The limits of the available data are real. Counterpoint’s sales figures show that the Ultra is growing within an expanding premium market. They don’t tell us why buyers purchased, how many were driven by promotional incentives, or what share came from repeat Ultra loyalists versus first-time upgrades from lower tiers. Meanwhile, one reader in the Android Authority poll comments made the competitive concern plainly: Samsung used to offer the best cameras and battery life, but Chinese Android phones “all have better cameras and bigger batteries” now. Whether that claim holds across every benchmark is a separate debate. That it exists among engaged Samsung fans is worth noting. Sales data measures outcomes. Reader sentiment measures expectations. The gap between them is where the risk lives.

What to watch as the S26 cycle plays out

Three evidence streams tell the Galaxy Ultra’s design identity story right now: documented design drift, enthusiast polling, and sustained commercial performance. They point in different directions.

The repeat upgrade rate among S24 Ultra owners over the next two quarters is the most consequential signal. If the holdout pattern documented among S23 Ultra owners carries forward, it stops being a one-cycle sentiment complaint and starts looking like a structural problem with upgrade motivation. If Samsung responds in a future generation by restoring differentiating S Pen features or reintroducing more angular design language, that would indicate the company is treating the enthusiast signal as commercially meaningful. If the Ultra’s 70% share of S-series preorders holds through the full sales cycle, it would indicate that mainstream buyers are filling any gap left by disengaged long-term owners, and that Samsung’s current direction is working as intended.

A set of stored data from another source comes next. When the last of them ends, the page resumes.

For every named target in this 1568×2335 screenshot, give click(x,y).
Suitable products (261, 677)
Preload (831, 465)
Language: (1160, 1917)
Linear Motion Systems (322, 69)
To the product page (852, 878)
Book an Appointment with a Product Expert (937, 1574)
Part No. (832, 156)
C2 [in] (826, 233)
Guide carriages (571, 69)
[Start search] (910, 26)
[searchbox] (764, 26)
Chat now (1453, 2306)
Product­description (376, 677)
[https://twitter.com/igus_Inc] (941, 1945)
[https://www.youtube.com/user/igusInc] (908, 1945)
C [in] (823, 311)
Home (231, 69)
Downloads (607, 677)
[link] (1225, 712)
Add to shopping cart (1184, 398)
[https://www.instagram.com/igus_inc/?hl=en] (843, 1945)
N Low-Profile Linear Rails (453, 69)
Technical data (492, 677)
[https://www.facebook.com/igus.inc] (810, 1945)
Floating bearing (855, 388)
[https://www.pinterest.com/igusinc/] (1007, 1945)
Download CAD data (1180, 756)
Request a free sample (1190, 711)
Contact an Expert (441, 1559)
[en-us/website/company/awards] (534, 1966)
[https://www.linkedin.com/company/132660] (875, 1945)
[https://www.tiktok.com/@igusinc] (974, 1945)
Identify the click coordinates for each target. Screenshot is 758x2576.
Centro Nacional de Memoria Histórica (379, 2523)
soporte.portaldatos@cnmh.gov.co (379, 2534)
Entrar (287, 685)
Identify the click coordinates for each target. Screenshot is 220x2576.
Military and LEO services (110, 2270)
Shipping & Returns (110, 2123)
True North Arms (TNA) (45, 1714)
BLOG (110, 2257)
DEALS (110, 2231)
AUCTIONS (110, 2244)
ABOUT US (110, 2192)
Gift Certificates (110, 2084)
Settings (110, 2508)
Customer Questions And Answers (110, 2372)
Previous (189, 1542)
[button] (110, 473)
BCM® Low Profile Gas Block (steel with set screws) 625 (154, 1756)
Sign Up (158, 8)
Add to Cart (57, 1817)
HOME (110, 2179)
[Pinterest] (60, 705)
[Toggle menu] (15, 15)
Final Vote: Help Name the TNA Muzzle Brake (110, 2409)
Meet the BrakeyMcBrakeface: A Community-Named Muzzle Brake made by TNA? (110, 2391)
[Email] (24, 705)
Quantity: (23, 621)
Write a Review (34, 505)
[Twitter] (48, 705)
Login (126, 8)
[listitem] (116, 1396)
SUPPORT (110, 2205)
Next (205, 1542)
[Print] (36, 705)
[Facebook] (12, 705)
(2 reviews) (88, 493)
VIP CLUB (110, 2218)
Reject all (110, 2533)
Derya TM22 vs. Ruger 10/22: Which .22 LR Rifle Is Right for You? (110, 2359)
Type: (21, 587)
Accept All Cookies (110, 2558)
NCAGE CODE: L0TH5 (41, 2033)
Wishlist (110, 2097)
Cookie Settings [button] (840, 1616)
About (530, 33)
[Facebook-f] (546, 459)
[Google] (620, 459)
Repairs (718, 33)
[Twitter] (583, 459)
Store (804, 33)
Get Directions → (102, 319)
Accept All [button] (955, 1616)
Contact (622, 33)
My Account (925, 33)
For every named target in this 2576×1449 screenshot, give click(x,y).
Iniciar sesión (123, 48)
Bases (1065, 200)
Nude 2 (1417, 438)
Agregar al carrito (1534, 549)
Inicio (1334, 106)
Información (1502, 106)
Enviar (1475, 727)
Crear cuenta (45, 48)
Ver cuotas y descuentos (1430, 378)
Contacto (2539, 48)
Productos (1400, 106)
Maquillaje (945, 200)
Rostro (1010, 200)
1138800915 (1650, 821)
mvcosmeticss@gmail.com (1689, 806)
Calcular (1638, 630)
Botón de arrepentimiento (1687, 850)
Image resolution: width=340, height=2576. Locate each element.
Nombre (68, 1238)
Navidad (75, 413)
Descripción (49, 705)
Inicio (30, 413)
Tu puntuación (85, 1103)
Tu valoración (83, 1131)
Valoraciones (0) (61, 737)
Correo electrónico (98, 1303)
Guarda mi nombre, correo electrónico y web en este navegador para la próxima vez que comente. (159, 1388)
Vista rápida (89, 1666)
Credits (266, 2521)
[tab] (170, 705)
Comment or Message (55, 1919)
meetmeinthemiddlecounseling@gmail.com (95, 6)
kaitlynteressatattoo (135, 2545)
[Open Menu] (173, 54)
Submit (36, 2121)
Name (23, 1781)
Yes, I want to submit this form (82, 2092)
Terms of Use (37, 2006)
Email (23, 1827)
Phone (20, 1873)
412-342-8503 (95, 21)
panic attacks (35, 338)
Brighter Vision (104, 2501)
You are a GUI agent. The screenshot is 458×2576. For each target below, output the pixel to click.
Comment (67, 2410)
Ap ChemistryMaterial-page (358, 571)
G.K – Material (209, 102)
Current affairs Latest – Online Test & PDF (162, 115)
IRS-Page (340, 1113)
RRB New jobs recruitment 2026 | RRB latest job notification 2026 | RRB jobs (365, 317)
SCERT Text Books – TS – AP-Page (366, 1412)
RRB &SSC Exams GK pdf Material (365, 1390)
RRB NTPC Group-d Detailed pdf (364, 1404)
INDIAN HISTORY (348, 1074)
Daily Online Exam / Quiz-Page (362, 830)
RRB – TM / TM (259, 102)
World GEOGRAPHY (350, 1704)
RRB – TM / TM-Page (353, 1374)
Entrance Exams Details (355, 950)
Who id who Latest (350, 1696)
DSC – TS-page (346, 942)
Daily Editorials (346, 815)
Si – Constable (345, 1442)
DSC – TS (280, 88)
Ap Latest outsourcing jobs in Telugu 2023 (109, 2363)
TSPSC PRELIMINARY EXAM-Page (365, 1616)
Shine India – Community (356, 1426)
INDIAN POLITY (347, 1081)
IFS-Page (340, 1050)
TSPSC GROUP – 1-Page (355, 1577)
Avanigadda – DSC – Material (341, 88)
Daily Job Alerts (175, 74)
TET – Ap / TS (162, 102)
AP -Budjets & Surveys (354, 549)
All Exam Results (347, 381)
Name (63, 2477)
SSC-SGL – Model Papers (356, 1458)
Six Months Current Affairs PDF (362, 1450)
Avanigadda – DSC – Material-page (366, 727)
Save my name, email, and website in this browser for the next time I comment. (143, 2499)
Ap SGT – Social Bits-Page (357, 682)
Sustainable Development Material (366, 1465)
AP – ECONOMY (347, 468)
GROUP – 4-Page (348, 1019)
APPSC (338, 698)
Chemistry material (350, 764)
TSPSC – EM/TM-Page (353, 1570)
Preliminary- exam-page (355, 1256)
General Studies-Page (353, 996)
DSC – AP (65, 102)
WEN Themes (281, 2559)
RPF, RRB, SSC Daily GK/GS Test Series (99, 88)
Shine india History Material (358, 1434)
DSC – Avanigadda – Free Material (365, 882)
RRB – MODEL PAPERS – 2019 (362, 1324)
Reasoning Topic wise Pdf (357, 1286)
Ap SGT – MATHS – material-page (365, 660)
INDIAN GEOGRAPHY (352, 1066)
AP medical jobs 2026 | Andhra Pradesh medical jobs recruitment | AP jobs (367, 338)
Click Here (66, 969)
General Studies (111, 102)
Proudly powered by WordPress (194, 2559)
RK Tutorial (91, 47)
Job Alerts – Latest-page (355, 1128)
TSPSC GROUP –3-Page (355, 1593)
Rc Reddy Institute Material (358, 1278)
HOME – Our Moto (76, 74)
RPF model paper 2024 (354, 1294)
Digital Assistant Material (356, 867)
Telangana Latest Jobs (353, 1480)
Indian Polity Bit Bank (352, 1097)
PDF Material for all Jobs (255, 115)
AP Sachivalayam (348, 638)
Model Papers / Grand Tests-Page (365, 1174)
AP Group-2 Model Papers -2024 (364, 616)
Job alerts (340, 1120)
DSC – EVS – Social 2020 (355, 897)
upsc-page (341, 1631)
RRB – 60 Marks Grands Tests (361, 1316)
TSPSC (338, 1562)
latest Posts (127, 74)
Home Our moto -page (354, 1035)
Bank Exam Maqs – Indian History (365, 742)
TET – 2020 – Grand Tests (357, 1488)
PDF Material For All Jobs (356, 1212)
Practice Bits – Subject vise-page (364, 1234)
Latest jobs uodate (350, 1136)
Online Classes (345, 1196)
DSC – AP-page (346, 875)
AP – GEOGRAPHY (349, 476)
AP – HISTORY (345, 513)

The premiumization trend Counterpoint identified is real and is currently cushioning whatever friction exists in Samsung’s enthusiast base. Premium brands routinely find that eroding emotional loyalty is a slow, quiet problem right up until it compounds. The deeper question isn’t whether Samsung can keep selling the S26 Ultra in volume. It probably can. The question is whether Samsung still positions the Ultra as a halo product designed for the power user who wants the most purposeful Android device available, or whether it has quietly decided that “Ultra” now just means the biggest phone in the lineup. The answer to that question will show up in design choices before it ever shows up in a sales report.